Eros, Unbroken proceeds with Farinelli at its center, in persona poems in which he is given a voice–in letters to his brother, and most interestingly, in conversation with the composer Scarlatti. There are a number of poems that read like little plays; “Everything Swims,” “Fire Chasing Air,” “To Hold Something Close,” and “Bright Skin of a Snake” are all poems written in dialogue between these two characters over a period of about 20 years or more–an astounding feat of imagination on Annie Kim’s part, if you ask me, given that any record of conversations like these would have been impossible. These conversations are philosophical, sophisticated, wide-ranging–but to me, authentic feeling. I had tons of fun reading them out loud, trying on these characters. At first, Scarlatti is a mentor, maybe even a father figure, at one point advising Farinelli not to ignore the attentions of a woman interested in him–but sometimes, maybe more often, the roles seem reversed. Scarlatti, poor, deeply in debt, is rescued by his friend, both financially and emotionally, intellectually.
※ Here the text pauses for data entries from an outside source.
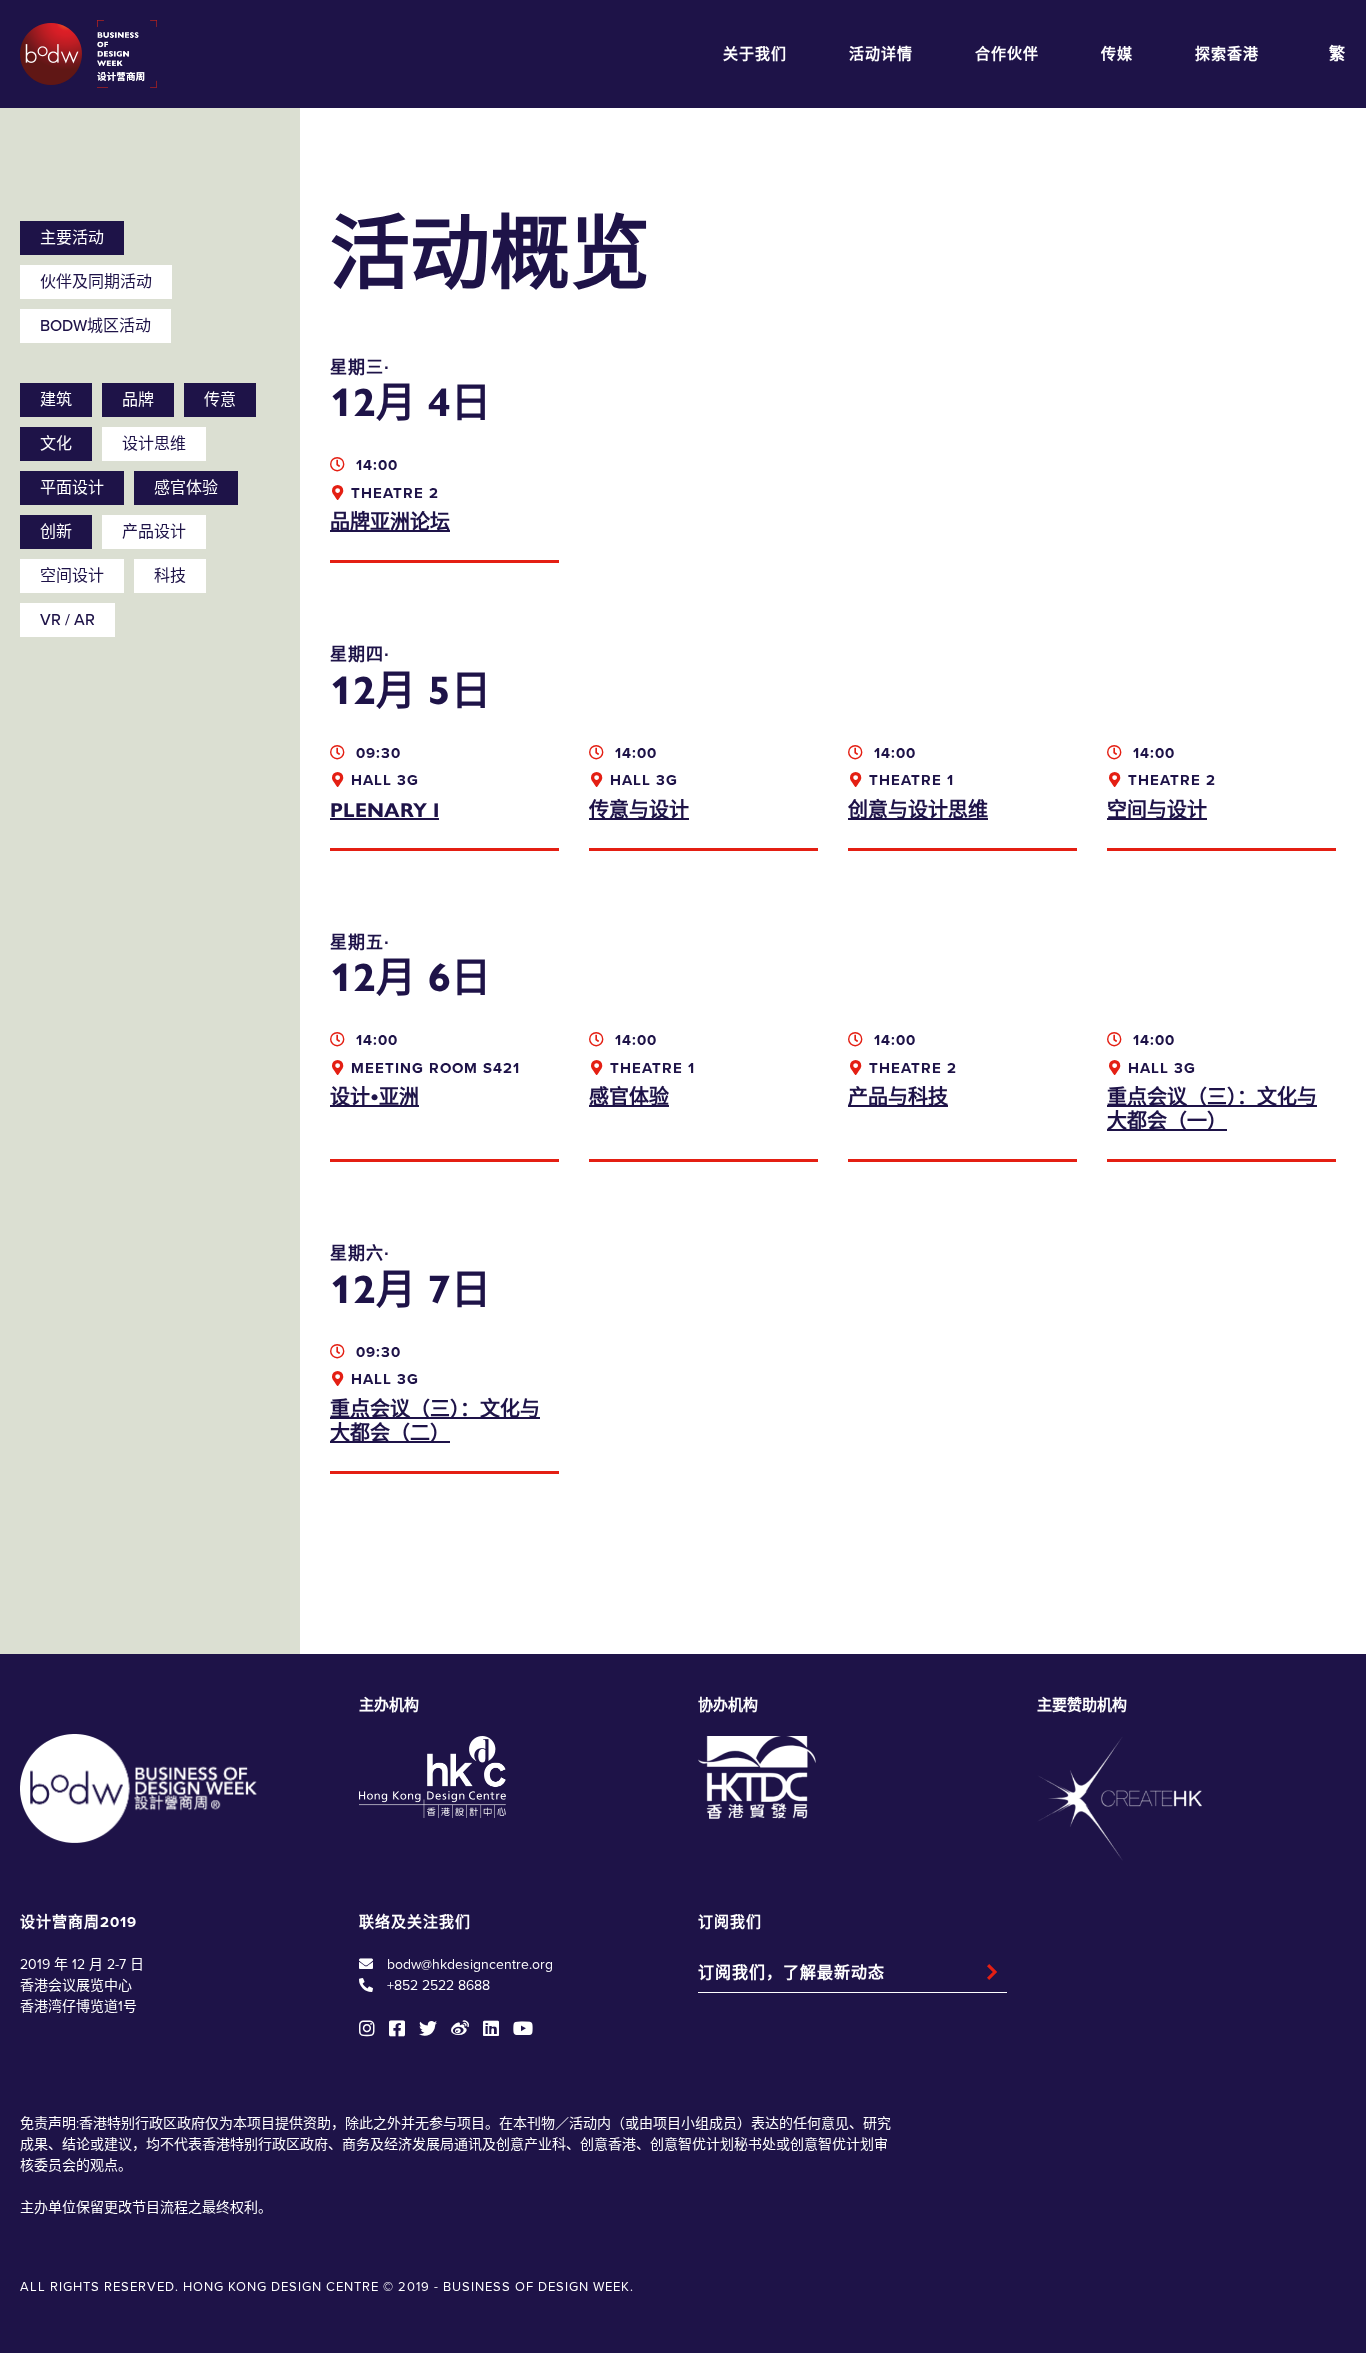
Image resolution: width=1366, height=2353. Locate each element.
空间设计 (72, 576)
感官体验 (186, 488)
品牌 (138, 400)
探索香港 (1227, 54)
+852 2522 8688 (438, 1985)
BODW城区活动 (95, 326)
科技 (170, 576)
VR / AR (67, 620)
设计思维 (154, 444)
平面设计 (72, 488)
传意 (220, 400)
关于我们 (755, 54)
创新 (56, 532)
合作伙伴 (1007, 54)
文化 (56, 444)
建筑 (56, 400)
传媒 (1117, 54)
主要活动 (72, 238)
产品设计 (154, 532)
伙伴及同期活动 (96, 282)
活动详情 (881, 54)
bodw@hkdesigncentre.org (470, 1964)
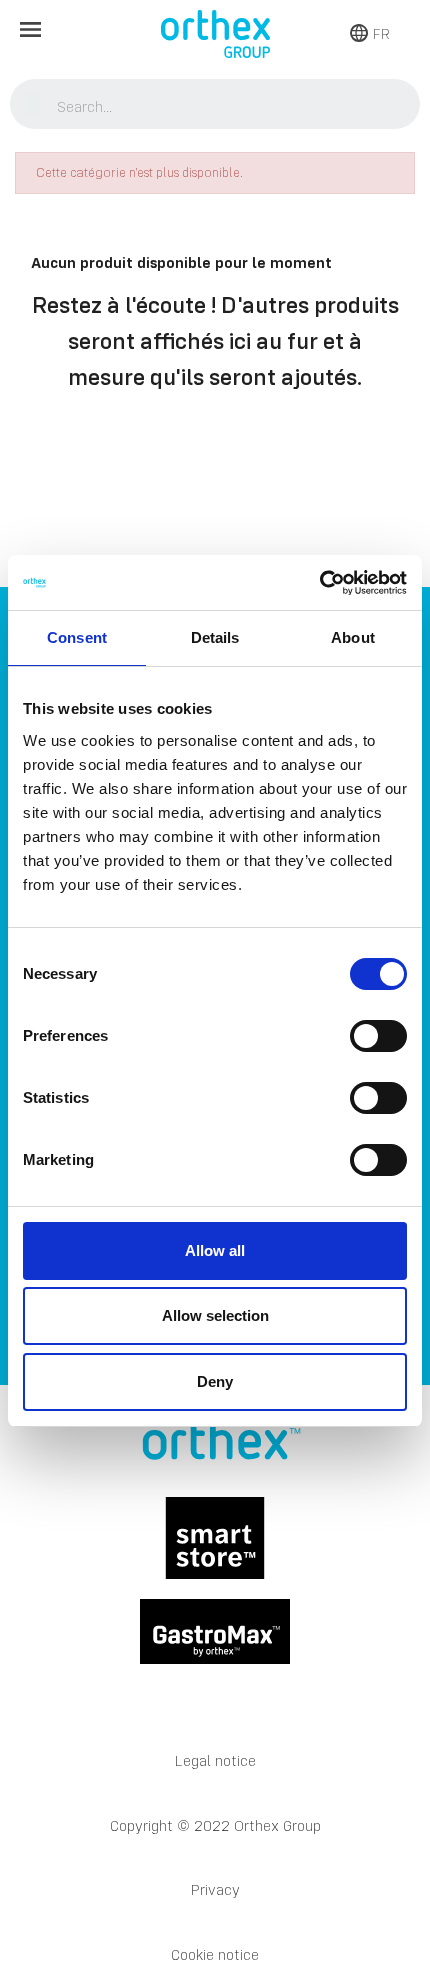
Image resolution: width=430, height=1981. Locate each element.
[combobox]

Interspersed between these letters and conversations, is, ultimately, Annie Kim, writing herself “into their shadows.” “Bildungsroman, 1999” is a poem that explores a moment in the speaker’s life on the verge of some kind of wholeness–in music, in poetry, in finding her voice for “singing.” “Everything is worth your look, I’d like to tell/that self, everything is still beautiful,/even if you have no words to say it.” And in the poem “Leap,” recognizing the profound significance of the father as “a bridge you crossed to burn/more than a living father: yours.” For better or worse, our parents become our bridges–we may have to burn them on the other side.
I have said before that I am a lover of poetry, not a scholar. Even when I am doubtful of my own ability to comprehend, I am still finding things to get excited about. Here is a book of poems that reveals a world most of us are unfamiliar with. I mean, I still haven’t listened to any Scarlatti. I could probably go for his hundreds of keyboard sonatas, but I am not a fan of opera music. None of that matters. Annie Kim has taught me what I needed to know, has intrigued me with a drama about musicians centuries gone, has created a veritable novelistic breadth in a book of poems, has dealt honestly and brutally with all kinds of family of origin stuff–to which we can all relate on some level, and, as David Byrne has rapturously intoned, it hit the soft spot in my heart when I found out Annie Kim wrote the book I read.
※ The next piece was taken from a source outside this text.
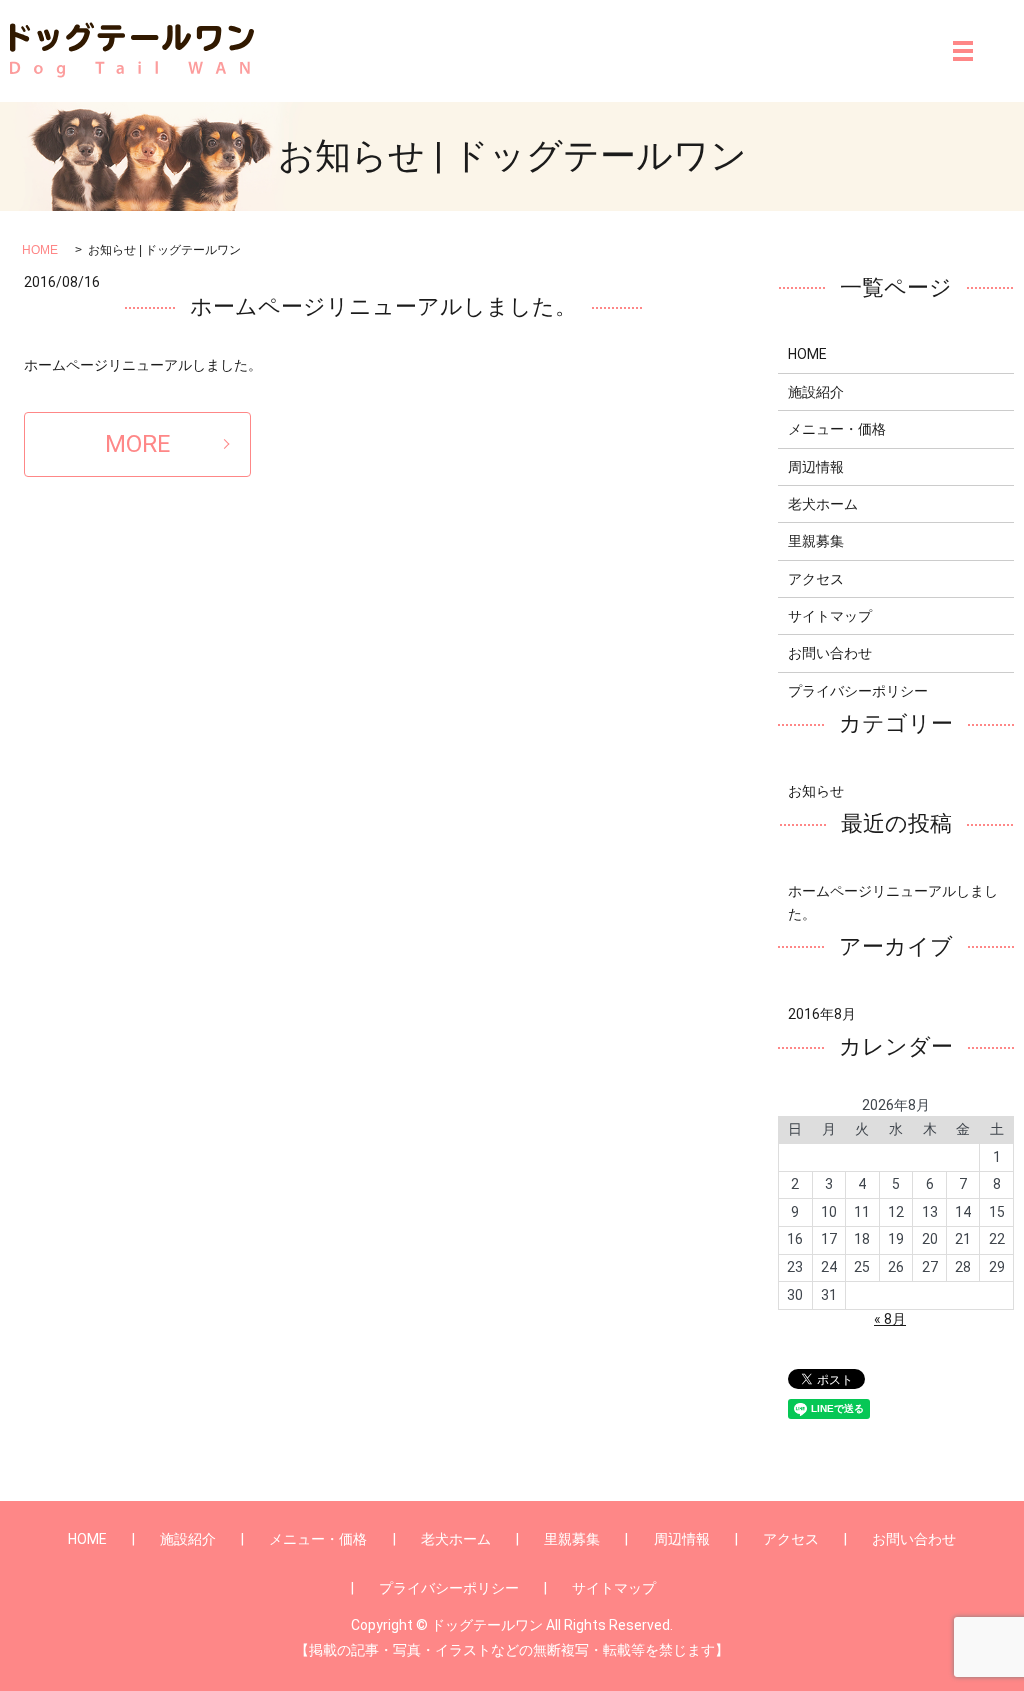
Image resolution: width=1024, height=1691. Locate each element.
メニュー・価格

Let me share this one short poem that, in an amazingly condensed way, reminds us of the liberating powers of music:
Uses for Music
Because there is no soundtrack for the brain.
Because nothing has the beauty of a cage
you can enter when you want and leave behind.
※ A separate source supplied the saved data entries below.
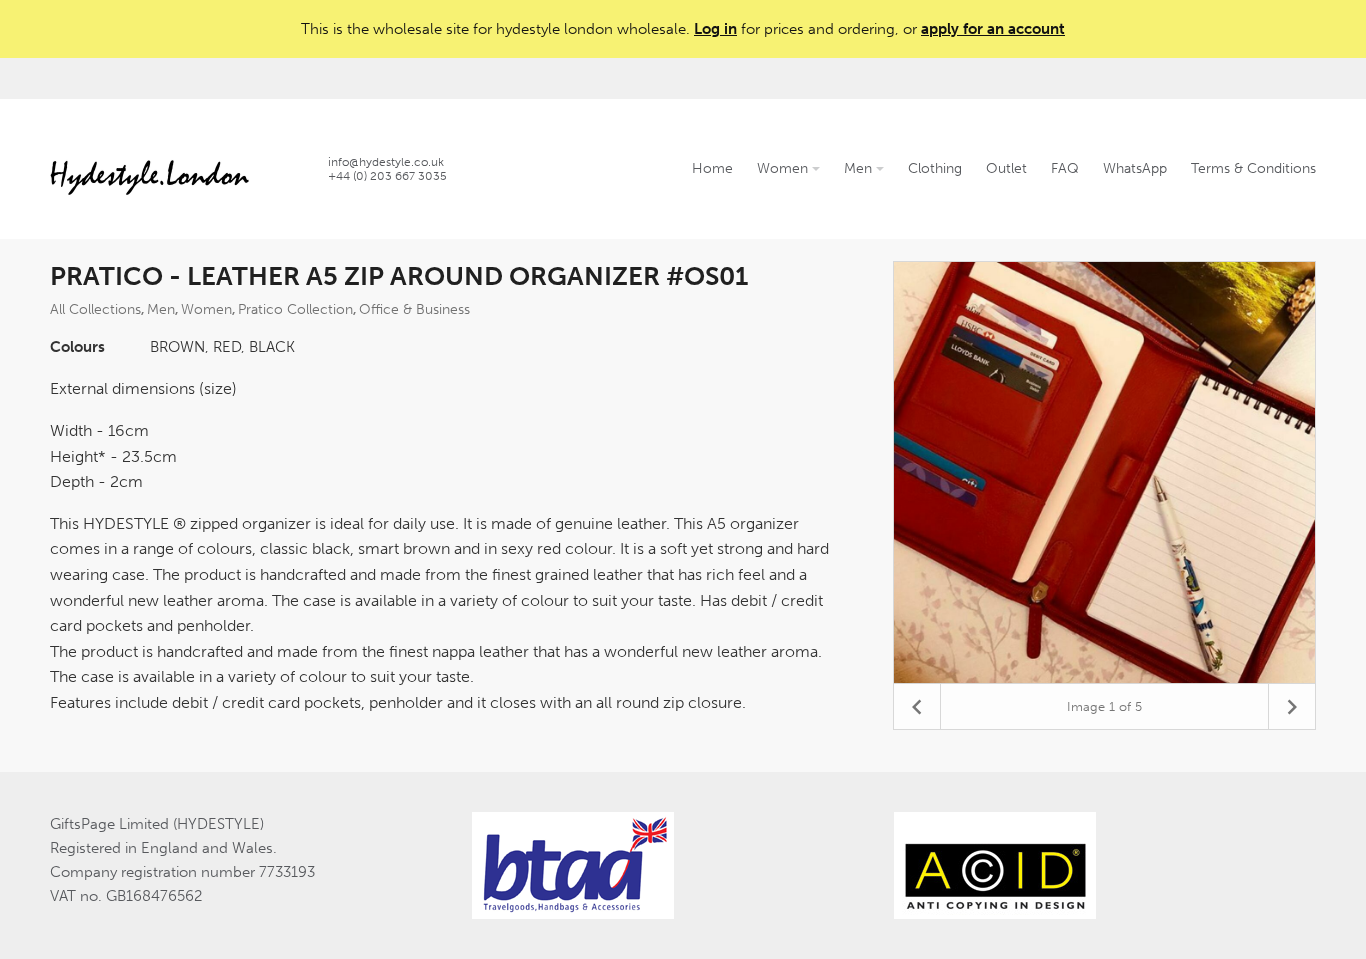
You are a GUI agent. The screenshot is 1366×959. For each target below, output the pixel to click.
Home (712, 168)
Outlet (1006, 168)
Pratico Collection (295, 309)
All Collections (95, 309)
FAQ (1065, 168)
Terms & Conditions (1253, 168)
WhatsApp (1135, 168)
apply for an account (993, 29)
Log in (715, 29)
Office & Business (414, 309)
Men (860, 168)
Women (784, 168)
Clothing (935, 168)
So you can crawl across the floor and give it shape.
So one day you will release the snake–you know, the one who lives inside you, has to move,
Annie Kim, from Eros, Unbroken
who can’t keep still.
Until next time, thanks for reading; I hope to post again by the end of the year. So, in the meantime, happy holidays, be well, be kind, and cheers!
Note: The format of the poem in Kim’s book is not accurately replicated here due to the limitations of the WordPress drafting tools–apologies Annie!